I know, I know.  I’m a little late here.   But May 1st was a Wednesday, my biggest teaching day, and I’m trying to finish a new Gregor.

That being said, I’ve got the list, and the notes.

I do want to point out one thing–there is a novel on this month’s list, and I intend to go into my feelings about it at length.

If you don’t want spoilers, stop reading when the title comes up.

I hate that thing where people write SPOILERS in capital letters and make that sort of fuss about it, so you are forewarned.

The list is this:

24) Eric Alterman.  Why We’re Liberals:  A Handbook for Restoring America’s Most Important Ideals.

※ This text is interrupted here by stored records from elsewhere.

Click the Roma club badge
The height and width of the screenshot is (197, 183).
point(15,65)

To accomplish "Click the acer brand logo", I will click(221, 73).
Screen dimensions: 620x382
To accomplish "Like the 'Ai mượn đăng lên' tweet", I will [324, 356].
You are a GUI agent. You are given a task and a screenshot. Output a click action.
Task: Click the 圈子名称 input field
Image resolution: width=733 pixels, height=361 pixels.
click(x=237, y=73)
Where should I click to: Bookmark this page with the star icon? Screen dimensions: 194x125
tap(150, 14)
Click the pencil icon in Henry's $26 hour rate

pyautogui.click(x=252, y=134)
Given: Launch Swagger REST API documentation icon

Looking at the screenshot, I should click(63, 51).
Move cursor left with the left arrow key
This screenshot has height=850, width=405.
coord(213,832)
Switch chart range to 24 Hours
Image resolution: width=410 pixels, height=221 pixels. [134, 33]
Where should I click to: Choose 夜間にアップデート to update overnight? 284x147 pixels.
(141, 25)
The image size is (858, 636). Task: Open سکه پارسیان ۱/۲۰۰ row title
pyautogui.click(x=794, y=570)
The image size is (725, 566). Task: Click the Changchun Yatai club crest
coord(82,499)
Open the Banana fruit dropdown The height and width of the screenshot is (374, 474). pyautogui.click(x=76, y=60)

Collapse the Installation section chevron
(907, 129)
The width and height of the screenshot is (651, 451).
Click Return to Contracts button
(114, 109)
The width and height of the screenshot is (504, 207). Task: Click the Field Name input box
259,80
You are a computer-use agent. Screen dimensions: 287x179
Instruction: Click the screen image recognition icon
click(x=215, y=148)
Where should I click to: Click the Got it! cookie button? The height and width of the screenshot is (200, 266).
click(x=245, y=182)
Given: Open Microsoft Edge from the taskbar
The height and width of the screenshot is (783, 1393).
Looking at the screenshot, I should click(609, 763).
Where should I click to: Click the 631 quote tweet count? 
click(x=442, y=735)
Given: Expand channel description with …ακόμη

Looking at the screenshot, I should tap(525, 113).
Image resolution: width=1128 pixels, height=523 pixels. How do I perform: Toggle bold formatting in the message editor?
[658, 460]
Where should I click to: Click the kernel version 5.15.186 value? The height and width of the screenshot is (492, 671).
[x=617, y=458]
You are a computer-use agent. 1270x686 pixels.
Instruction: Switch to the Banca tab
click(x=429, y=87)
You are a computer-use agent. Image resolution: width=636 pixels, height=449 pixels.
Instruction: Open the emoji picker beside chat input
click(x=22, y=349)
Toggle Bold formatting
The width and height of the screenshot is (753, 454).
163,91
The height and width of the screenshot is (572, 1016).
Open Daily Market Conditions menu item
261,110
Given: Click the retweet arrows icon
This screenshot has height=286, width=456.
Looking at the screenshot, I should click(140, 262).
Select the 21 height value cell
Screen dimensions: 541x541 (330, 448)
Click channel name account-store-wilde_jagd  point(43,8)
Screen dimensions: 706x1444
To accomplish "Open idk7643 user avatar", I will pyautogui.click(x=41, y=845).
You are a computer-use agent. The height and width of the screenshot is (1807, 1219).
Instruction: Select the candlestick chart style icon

25) David Hackett Fischer.  Albion’s Seed: Four  British Folkways in America.

26) Corliss Lamont.  The Philosophy of Humanism.

27) Margaret Mitchell.  Gone With The Wind.

          e) Avram Davidson.  “The Necessity of His Condition.”

And, the notes:

Alterman is a columnist for The Nation, and earlier known for a book called What Liberal Media?

This was actually a reread for me.  One of my sons bought it for me when it first came out in hardcover, around my birthday a few years ago.

The format, which is a kind of question and answer thing, is really helpful. 

And the book is very good at getting across positions for a certain brand of liberalism, and on that basis I would definitely recommend it.

What’s more, there’s a lot less of the casual snobbery you get in many of these things, and the man is remarkably clear and admirably lacking in arrogance in most of what he writes.

Unfortunately, he does tend to go for the straw man in all the predictable places, and in some–discussing the work of Charles Murray, for instance–he leaves the realm of valid argument altogether.

On matters of liberal argument,  he’s good.  On matters of liberal faith–well, he’s responding from faith.  It shows.

Especially interesting is his attempt to connect modern-day Liberalism with the Liberalism of Locke and Mill.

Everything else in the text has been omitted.